- **Aufgabenstellung**
Setzen Sie bitte den Text über das Symposium zum Begriff der Funktion in der Architektur im Anschluss an seinen letzten Satz fort.

- **Dokumenttext**
╭──
Mehr noch, der Begriff „Funktion“ ist überhaupt noch nicht abschließend definiert. Emmanuelle Gallo und Claude Schnaidt formulierten vor rund 30 Jahren 18 verschiedene Definitionen von Funktionalismus, so viele deshalb, weil sie erkannten, dass sich die Vieldeutigkeit des Begriffs „Funktionalismus“ sehr schnell aus der fehlenden Antwort auf die wesentliche Frage ergibt: Was ist Funktion? (Gallo/Schnaidt, Was ist Funktionalismus. In: form und zweck H. 21, Berlin 1989). Am Ende des ersten der beiden Symposiumstage war man in dieser Frage nicht viel weiter, einer der Moderatoren, Michael Mönninger, sprach von der „Schnapsidee in der Architekturgeschichte“, bezog das wiederum auf den Funktionalismus.

Aber nähme man der Funktion, die, wörtlich genommen für Tätigkeit, Verrichtung o. ä. steht, für das Reibungslose, Erfolgreiche/Folgenreiche, nähme man ihr ihre Bestimmung, definiert zu arbeiten, dann müsste die Reaktion darauf ein Rückschritt evolutionärer Optimierungsprozesse sein. Etwas, das nicht mehr funktioniert, muss ersatzweise auf einem niedrigeren evolutionären Level arbeiten. Womit wir schnell im Archaischen sind, das dem universalistischen Ansatz des Funktionierens bis heute die Grundlage ist – kulturenübergreifend!

Aber lässt sich Funktion auf das Rudimentäre reduzieren? Sind wir dann nicht sofort im Antithetischen von Form vs. Funktion? André Kempe von Atelier Kempe Thill möchte „Funktion neutralisieren“ und schlägt vor, nach dem Allgemeingültigen in der Architektur zu suchen, Marco Zünd von Buol und Zünd möchte Funktion als „Wirkungsweise“ von Architektur verstanden wissen und sieht Funktion als „die Arbeit am Architektonischen“, die sich von der absoluten formalen Freiheit (Rafael Moneo) distanziert. Und brachte direkt anschließend eine Frage auf, die auch die Nachfolgenden immer wieder aufgriffen: Muss sich Funktion nicht auch wandeln können in einer dann offenen Form (Nachhaltigkeit des Gebauten)?

Tim Heide von Heide & von Beckerath brachte das Thema der Ökonomie als zentrale Funktion des Gebauten auf, wobei die Funktion der Ökonomie zu folgen hat. Womit er so halb beim Funktionalismus angekommen war, der an diesem Tag seine negative Konnotation in keinem Augenblick abzulegen imstande war.
╰──
(Daten zur Verortung von Pixelkoordinaten)
╭──
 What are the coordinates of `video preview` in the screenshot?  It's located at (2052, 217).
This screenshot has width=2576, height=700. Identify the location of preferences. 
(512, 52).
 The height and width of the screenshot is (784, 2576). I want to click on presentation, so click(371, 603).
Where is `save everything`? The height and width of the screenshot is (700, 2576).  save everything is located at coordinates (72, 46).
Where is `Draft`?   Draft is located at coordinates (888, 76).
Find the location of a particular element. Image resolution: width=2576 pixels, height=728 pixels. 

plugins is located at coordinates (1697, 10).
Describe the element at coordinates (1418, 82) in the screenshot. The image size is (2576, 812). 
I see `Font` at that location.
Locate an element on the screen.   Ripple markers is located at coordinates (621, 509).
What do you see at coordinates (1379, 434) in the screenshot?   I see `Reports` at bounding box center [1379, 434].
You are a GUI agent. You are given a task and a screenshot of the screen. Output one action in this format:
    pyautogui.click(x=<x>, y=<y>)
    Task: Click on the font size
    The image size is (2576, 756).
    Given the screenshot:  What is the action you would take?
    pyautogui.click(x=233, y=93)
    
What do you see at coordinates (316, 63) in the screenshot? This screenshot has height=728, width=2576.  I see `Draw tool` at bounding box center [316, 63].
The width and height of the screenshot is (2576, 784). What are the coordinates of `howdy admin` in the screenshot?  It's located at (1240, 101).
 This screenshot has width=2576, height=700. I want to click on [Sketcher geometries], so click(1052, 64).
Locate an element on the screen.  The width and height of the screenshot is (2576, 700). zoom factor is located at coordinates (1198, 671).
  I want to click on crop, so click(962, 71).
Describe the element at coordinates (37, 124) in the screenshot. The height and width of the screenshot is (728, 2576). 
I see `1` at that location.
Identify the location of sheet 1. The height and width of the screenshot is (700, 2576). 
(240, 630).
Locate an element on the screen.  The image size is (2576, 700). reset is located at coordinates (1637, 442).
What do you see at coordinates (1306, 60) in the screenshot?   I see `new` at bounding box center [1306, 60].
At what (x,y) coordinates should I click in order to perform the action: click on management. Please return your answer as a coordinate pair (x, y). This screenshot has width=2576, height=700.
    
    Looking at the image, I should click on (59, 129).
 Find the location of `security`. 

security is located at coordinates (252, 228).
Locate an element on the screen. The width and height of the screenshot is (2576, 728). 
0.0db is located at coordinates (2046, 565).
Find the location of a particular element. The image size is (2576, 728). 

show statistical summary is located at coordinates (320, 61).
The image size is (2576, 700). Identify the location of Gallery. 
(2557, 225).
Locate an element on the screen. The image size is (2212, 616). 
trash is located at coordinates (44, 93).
╰──
- **Lösung**
Es folgten weitere Architekten, die ihre Projekte auf teils eher triviale Funktionsebenen heruntererklärten. Es ging um Flächenoptimierung, um urbanen Kontext, um die Frage, wie Funktion in Architektur und Form aufgehen kann und machmal auch darum, dass auch ohne Funktion Architektur denkbar sei.

Andreas Hild von Hild und K forderte, Funktion müsse ablesbar und allen verständlich in etwas Gebautes überführt werden, was ein „uneinlösbares Versprechen der (Architektur)Moderne“ geblieben sei. Wie überhaupt der Begriff „extrem dehnbar“ und damit eigentlich unbrauchbar sei. Er schaue lieber auf Nutzungsanforderungen, an denen sich ein Architekt abarbeiten sollte.

Womit nichts geklärt wurde. Mitgenommen hat der Autor dieses Textes allerdings die Überzeugung, dass es nicht ausreicht, über Ort, Material und nun Funktion allein aus Architektensicht zu reflektieren. Das Ziel des Symposiums, der Identität der Architektur wenigstens ein wenig näher zu kommen, wird nicht erreicht, wenn man nur von innen drauf schaut. Es fehlt die Sicht der (öffentlichen) Bauherrn, Investoren, der Nutzer, der Ingenieure. Es fehlt der Blick der Jungen, es fehlt Abwechslung in der Besetzung der Symposiumsreihe, in der beinahe die komplette Riege der Architekten auftaucht, die  u. a. auch die jährliche „Konferenz zur Schönheit und Lebensfähigkeit der Stadt“ in Düsseldorf bestreitet. Es fehlt: Frau Architekt, auch wenn sie in Aachen oder auch Düsseldorf sehr vereinzelt gesichtet wurde. Von den wenigen hielt Carolina Fiechter von Fiechter & Salzmann mit ihrem Vortrag, in welchem alte Berner Bauernhäuser eine zentral funktionale Rolle spielten, als einzige die Stellung.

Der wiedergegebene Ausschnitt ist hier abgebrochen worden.